---------- EXERCISE MATERIAL ----------

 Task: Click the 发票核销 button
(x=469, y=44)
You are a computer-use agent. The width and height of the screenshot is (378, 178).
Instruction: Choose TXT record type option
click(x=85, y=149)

----------

■ TASK GOAL
With no line omitted, copy all the data exactly.

■ RESPONSE AREA
 Task: Click the 发票核销 button
(x=469, y=44)
You are a computer-use agent. The width and height of the screenshot is (378, 178).
Instruction: Choose TXT record type option
click(x=85, y=149)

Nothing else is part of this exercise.